If intention is to be defined in legislation, the deletion of the explicit inclusion of "a certificate of interest or participation in an oil, gas or mining title or lease or in payments out of production under such a title or lease" and countervailing disinclination to state an express exclusion of the interest from the definition of the security, leads this court to conclude that the interest or participation is by definition neither expressly included nor expressly excluded under the law as a covered security. Consequently, regulatory inclusion is dependent upon the essential purchase transaction within which the determiner of fact is entitled to consider the severed right of control applicable to the nature of the investment as acquired. 5

It is clear, as denominated only by the certification record, that whatever the plaintiffs purchased, their participation was more than a payment agreement to purchase a definable real estate interest. Rather, it is observable that they contractually acquired some character of contributory responsibilities and profit anticipation while the owner of the operating interest retains exclusive control over the drilling operations.
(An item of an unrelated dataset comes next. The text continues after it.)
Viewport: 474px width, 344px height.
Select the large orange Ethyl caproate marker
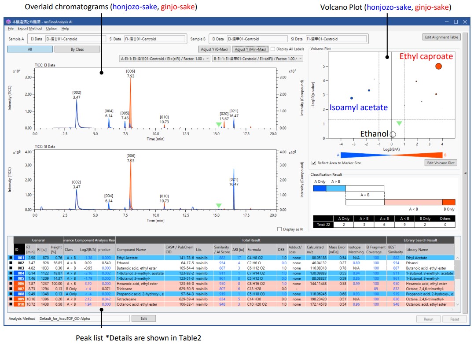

In their brief, appellants posit this perception:

"It is a question for the [trial] Court to decide, however, not on the basis of the label defendant would apply to the instrument, but on a complete factual picture of the transaction: the terms of the contract, plaintiff's involvement in the management and operation of the enterprise, defendant's role in promoting and selling it, including the size of the commission it received, and any other facts surrounding the transaction that make clear the investor's relationship to the investment enterprise."

The basic Wyoming case interpretive of the securities act is Gaudina v. Haberman, Wyo., 644 P.2d 159 (1982). In the context of that case as applied to the participation agreement here, "[t]here is no doubt that the investment document was a security." Id. at 163. At issue...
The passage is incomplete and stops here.